唐国第六代皇帝、玄宗の時代。皇帝は楊貴妃を寵愛して政務を怠り、宰相の楊国忠(ようこくちゅう)ら佞臣(ねいしん)の専横で内政は腐敗をきわめていた。
天宝十載(751年)、名門貴族の嫡男だった23歳の崔子龍(さいしりゅう)は、軍の監視役である「監軍」の隊長として辺境にいる。幼馴染である王勇傑(おうゆうけつ)のトラブルで男性器を欠損し、廃嫡された子龍は、監軍に配属された。本来は後宮に仕え、戦場では皇帝の耳目の役割を担う「宦官(かんがん)」が監軍には交じる。監軍使の辺令誠(へんれいせい)は皇帝の信を得て権力の中枢にいる宦官だ。「英雄」と謳われる唐軍総大将、高仙芝(こうせんし)を辺令誠は疎み、唐軍は大敗する。宦官の隊長、牛蟻(ぎゅうぎ)を惨殺した辺令誠の非道に憤る子龍は、落ちのびる。
天宝十四載(755年)、15歳の僧・真智(しんち)は、義父の遺志を継いで、宰相の不正を直訴する機会を窺っていた。皇帝の御前で競走する催しに出て、夏蝶(かちょう)という健脚の女性と出会う。その頃、子龍は都の長安に潜伏し、辺令誠に近づこうとしていた。しかし、大切な人をまた喪ってしまう。
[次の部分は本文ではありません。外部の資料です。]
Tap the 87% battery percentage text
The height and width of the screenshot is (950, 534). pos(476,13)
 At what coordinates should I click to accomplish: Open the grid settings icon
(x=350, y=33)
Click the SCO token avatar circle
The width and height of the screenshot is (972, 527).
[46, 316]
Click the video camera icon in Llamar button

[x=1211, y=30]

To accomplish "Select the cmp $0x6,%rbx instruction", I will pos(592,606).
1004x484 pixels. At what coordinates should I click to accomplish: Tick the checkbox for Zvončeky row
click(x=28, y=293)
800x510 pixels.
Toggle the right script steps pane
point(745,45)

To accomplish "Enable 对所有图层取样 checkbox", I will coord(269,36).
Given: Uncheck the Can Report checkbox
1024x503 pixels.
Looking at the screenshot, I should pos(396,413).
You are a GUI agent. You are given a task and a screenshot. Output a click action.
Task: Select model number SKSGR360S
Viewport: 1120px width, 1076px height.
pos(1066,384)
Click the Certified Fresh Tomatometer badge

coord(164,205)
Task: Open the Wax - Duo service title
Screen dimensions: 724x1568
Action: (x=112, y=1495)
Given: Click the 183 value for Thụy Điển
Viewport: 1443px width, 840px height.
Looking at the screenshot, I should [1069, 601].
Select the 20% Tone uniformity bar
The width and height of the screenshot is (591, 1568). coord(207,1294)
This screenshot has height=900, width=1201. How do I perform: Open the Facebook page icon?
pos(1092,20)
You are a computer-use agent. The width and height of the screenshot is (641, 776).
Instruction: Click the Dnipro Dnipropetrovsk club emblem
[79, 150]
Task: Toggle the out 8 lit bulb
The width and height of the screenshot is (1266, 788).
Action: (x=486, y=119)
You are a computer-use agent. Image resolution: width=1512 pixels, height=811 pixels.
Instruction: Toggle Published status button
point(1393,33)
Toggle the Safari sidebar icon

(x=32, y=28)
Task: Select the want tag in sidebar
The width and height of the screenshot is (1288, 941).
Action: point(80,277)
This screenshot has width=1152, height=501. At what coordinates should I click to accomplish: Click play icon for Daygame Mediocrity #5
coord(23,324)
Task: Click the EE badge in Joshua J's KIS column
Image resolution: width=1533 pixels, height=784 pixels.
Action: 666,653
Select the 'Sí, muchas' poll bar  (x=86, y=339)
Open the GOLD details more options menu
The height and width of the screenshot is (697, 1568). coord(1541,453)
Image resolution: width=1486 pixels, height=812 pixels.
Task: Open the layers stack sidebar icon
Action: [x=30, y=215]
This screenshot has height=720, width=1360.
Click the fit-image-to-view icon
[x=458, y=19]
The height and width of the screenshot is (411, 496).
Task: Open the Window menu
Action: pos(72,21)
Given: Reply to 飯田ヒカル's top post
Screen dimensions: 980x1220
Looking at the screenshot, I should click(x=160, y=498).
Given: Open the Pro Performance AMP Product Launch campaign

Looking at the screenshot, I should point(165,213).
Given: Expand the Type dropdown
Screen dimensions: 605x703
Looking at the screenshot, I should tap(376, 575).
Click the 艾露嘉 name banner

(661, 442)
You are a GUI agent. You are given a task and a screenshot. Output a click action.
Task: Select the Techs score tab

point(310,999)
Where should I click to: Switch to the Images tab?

「気に入らない男を跪かせるためだけに、何万の兵を殺してもなんとも感じないような、深い闇だ。おれは、そういう業の中にあるんだ」。上官に叛いて子龍を助け、闇の中で光を求めた牛蟻は惨殺された。従わぬ者は全力で潰し、人心を意のままに操ろうとする辺令誠の権力は凄まじい。物語は序章と6つの章で構成され、第1章からしばらく、子龍や真智を取り巻く状況は絶望的で、辛い。果てしなく大きく捉えがたいものが人々を圧している。しかし「天」は、権力よりもはるかに高く、広かった。〈見上げると、常に人の頭上に君臨する天がある〉。天の下で人として恥じない生き方をする人物が一人、また一人登場してせめぎあう中で、暗雲がたれこめた世界に光が差し、物語の明暗が切り替わる。誰がどのような生き方をするかで世の中は動くのだ。そんな中、安禄山挙兵の報が届く。楊貴妃を連れて逃亡した皇帝のいない長安で、人々の運命がぶつかり合う。
「それでは英雄とは何でしょうか」。子龍は辺境で高仙芝に問いかけた。「英雄とは、戴いた天に臆せず胸を張って生きる者だ」。「人はみな平等であると釈尊は説かれた。ではなぜ同じ天を戴くものの間に、人らしく生きる者と、人らしからぬ生き方を強いられる者がいる」と、真智は別の若僧に問う。「問答」場面がいくつもあり、敵役、辺令誠の人物造形も掘り下げて描かれているので、リアルなやり取りと物語のうねりに引き込まれる。
天とは、英雄とは、人の本当の強さとは。見事な中国歴史長編だ。2020年にデビューした著者の2作目で、新人離れした筆力に唸る。〈人が人らしく生きるために、だれかを殺傷しなければならないなど間違っている〉。今の世の中につながる問いをはらみ、現代を撃つ物語でもある。
ちばともこ/1979年、茨城県生まれ。筑波大学日本語・日本文化学類卒業。2020年、中国・唐の時代を舞台に苛烈な運命に抗う兄妹を描いた『震雷の人』で第27回松本清張賞を受賞し、デビュー。本作が第2作となる。
あおきちえ/1964年、兵庫県生まれ。フリーライター・書評家。日本推理作家協会会員。読売新聞、東京新聞などで書評を担当。